# Data shown:
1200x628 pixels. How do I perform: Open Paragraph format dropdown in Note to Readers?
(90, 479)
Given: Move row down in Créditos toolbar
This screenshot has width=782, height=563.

--

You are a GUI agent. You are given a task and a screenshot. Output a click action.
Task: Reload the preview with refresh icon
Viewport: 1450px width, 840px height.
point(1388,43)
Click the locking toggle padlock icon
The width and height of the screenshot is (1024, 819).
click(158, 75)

# Work order:
Within the data above, the span starting at the line containing "1200x628 pixels. How" and ending at the line containing "This screenshot has width=782, height=563." is to be retyped exactly, with no other lines.

# Written answer:
1200x628 pixels. How do I perform: Open Paragraph format dropdown in Note to Readers?
(90, 479)
Given: Move row down in Créditos toolbar
This screenshot has width=782, height=563.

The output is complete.